Can't obtain copies of the wills because they have been "lost". Its all very muddled as to whether there were wills, or whether there were multiple competing wills, and the solicitor dealing with it has died, during an investigation by the Law Society. PIL like to raise the topic themselves but will give a varying interpretation as to whether there was a will or there wasn't, and what is said, blame another sister for being grasping or similar but refuse to answer direct questions.

OP posts:
ChicCroissant · 07/10/2019 12:55

You'd be massively unreasonable to think this, OP. Let's hope it's just a goady thread instead.

RhinoskinhaveI · 07/10/2019 12:56

If I was in the position of your now very wealthy parents in law I would want to help my children, I would want them to benefit from my windfalls.

BeanBag7 · 07/10/2019 12:57

It's pretty normal to leave money to your children or siblings (if you have no children). Sometimes people choose to leave money to nieces and nephews but they may choose not to, especially if they have many and/or they aren't close.
Frankly it's not really up to your DH and it's definitely not up to YOU who gets what from inheritance, or how they spend that inheritance.

NoCauseRebel · 07/10/2019 12:57

And wanting to go online to check the contents of someone else’s will is grabby in the extreme.

I’m guessing the ILs weren’t executors to all of these estates, so it’s unlikely that there is money that should have been left to the OP’s dh but wasn’t given to him.

ConceputilsingApparantly · 07/10/2019 12:58

I’m guessing due to your expectation that he had a very close relationship with them but perhaps they felt their money would go to their child/sibling who would then in turn leave the money to your DH (or possibly somebody else altogether).

PIL are also vocal in stating that they will not leave DH anything in their will.
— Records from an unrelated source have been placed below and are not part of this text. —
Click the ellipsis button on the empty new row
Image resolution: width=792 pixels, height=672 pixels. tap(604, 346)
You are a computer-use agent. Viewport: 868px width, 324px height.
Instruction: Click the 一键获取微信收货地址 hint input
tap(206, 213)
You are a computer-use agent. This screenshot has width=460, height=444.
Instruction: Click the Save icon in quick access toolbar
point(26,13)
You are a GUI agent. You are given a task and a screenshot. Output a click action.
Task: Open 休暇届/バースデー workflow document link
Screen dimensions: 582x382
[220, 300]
He has a brother and a sister and the brother has already received £90,000 towards a house purchase.

PIL constantly claim poverty, yet do things like buying a new top of the range motorhome then changing it 6 months later because its too long or similar. 6 motorhomes in 8 years. Same with holiday homes. Only 4 of them so far though.

OP posts:
ShanghaiDiva · 07/10/2019 12:59

YABU - it's quite common for the next generation to inherit, rather than the generation after that. My dm's will splits everything between me and my brother, not our children (unless we predecease her )
I assume your dh will inherit from his parents. As for your in laws wasting their money - it's up to them what they do with it and absolutely nothing to do with you.
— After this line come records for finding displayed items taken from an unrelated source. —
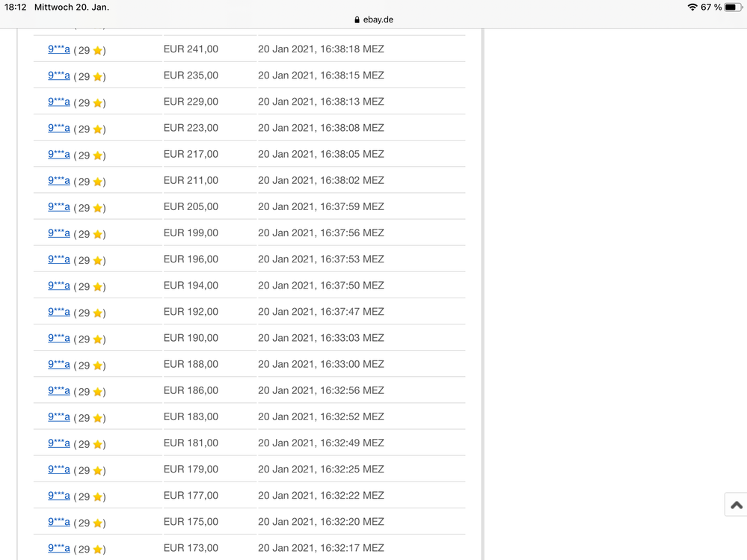Click the battery indicator in the status bar
Screen dimensions: 747x560
734,7
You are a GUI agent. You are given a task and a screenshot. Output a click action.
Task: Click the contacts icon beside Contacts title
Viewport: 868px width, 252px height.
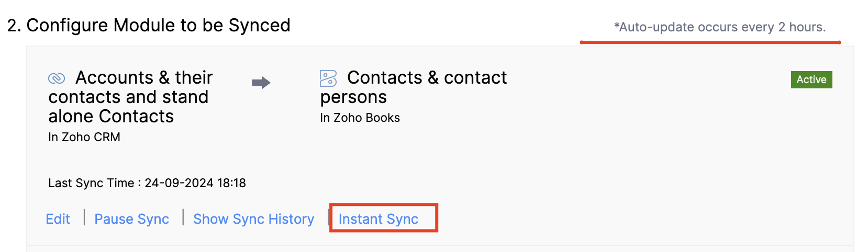point(328,78)
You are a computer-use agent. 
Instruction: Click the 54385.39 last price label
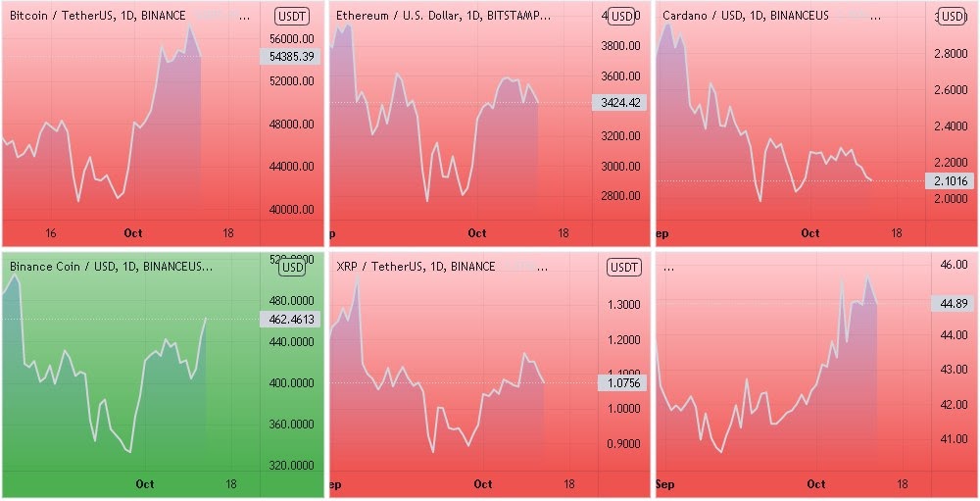(x=289, y=57)
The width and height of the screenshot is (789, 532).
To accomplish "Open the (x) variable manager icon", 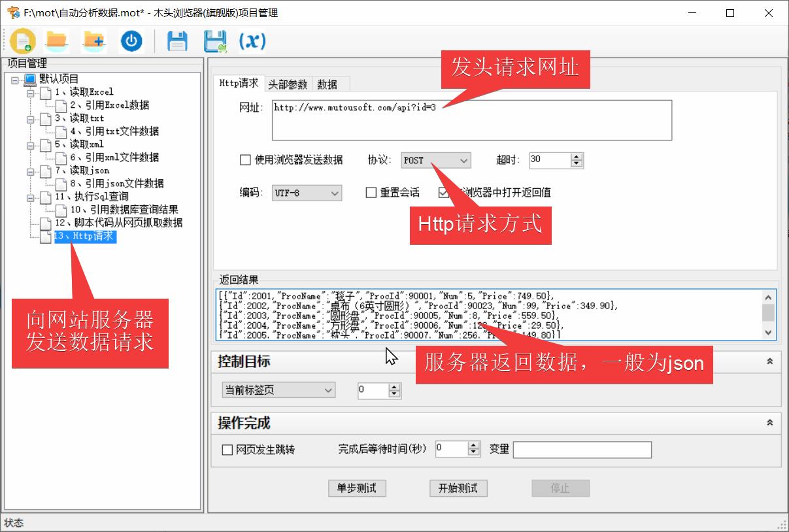I will [252, 41].
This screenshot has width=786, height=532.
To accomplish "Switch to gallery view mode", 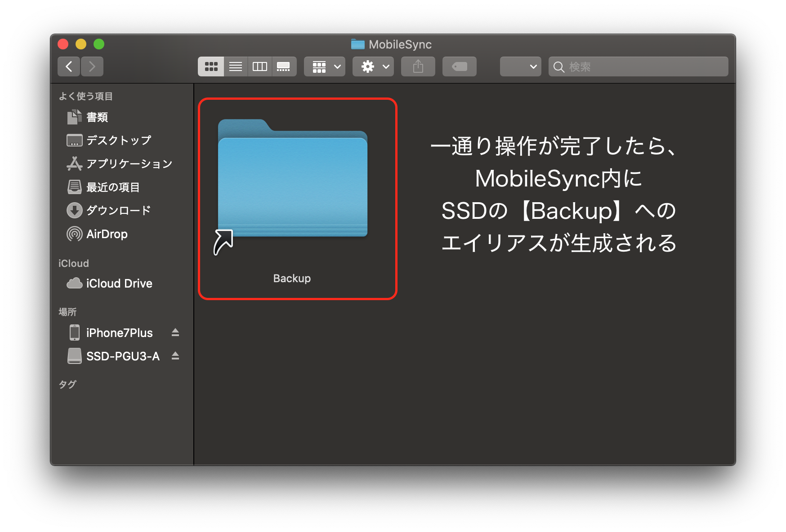I will 284,67.
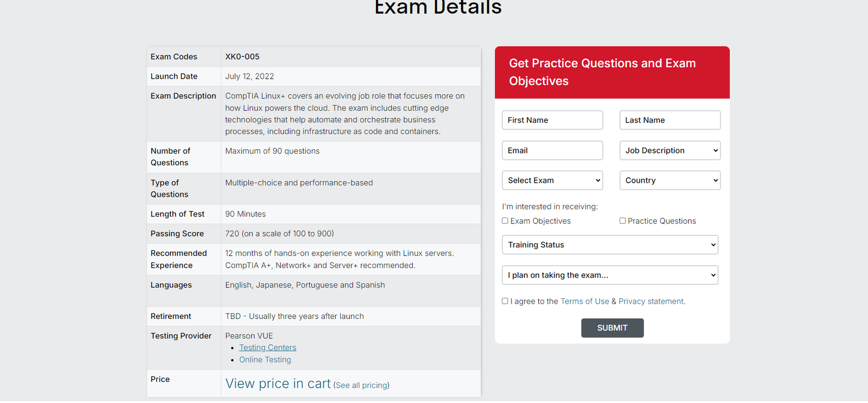The width and height of the screenshot is (868, 403).
Task: Open the Terms of Use link
Action: tap(584, 301)
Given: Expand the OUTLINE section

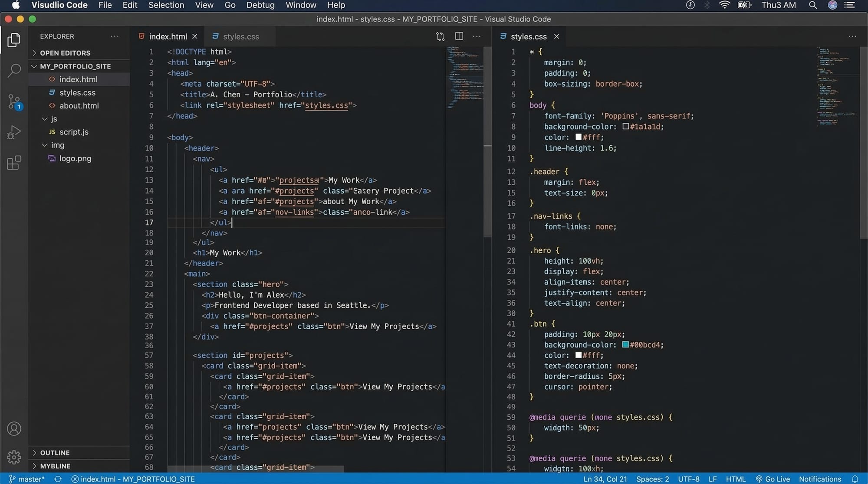Looking at the screenshot, I should pos(55,453).
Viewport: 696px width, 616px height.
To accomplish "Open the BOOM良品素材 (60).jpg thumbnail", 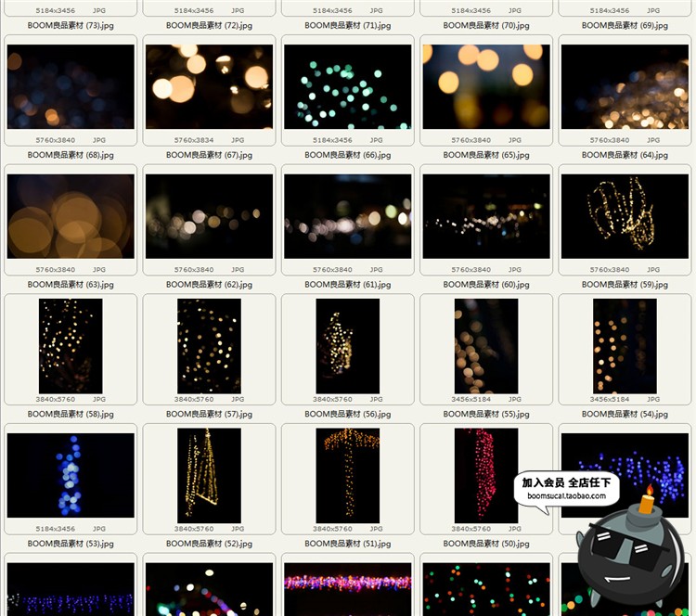I will point(485,216).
PuzzledObserver · 07/10/2019 12:59

It's pretty normal for parents to leave money to their children rather than grandchildren. A few leave direct to the grandchildren, but I think that's a minority.

As for uncles and aunts (presumably childless), it's entirely up to them what they do. If there was no will, laws of intestacy would apply.
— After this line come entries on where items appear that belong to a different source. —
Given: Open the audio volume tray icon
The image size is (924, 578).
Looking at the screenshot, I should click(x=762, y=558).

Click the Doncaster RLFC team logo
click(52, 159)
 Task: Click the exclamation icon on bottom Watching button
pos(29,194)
Until recently, my husband and I left ours to each other, but to be divided between our sisters on second death. More recently, we've changed it to bypass the sisters and left it direct to our nieces and nephews, who are all adults, on the basis that our sisters are all nicely set up, thank you. It's entirely our choice, and while some of them may have an opinion on it - that's all it is.

So, on balance, I do think YABU.

littlepaddypaws · 07/10/2019 12:59

this is why dh and i are going to spend our money -any potential inheritance - whilst we're alive, grabby relatives can jog right on.

Earthandsky · 07/10/2019 13:00

Why are they not leaving anything to your dh in their will?